**Exercise description**. Only the lines below starting at the one that contains "Instruction: Click the" and ending at the one that contains "Go to previous" are to be reproduced, exactly and with both ends kept.

**Supplied records**.
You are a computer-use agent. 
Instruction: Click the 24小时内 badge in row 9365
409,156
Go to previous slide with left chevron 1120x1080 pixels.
...
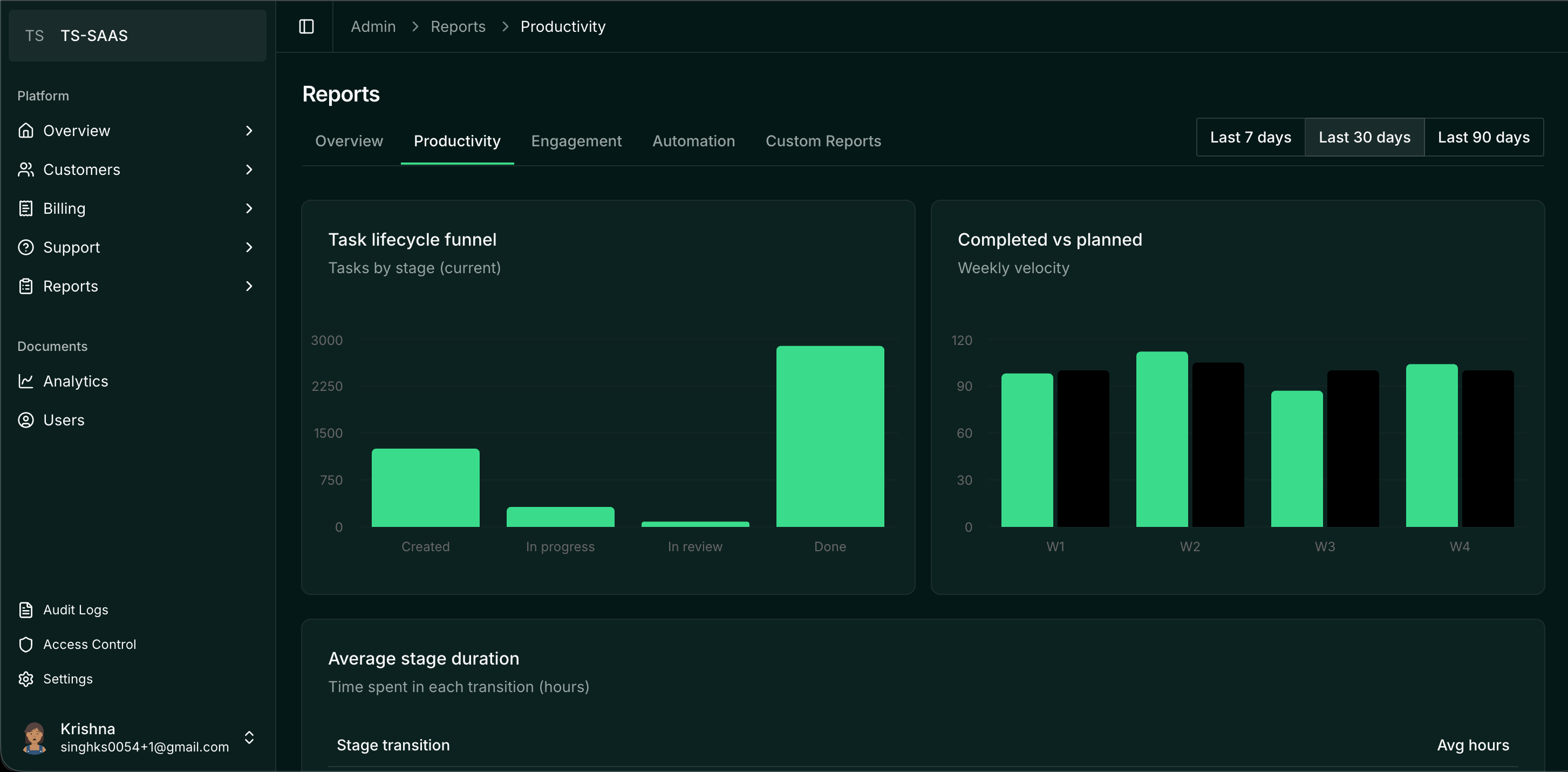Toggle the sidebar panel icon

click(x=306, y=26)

**Answer for the task**.
Instruction: Click the 24小时内 badge in row 9365
409,156
Go to previous slide with left chevron 1120x1080 pixels.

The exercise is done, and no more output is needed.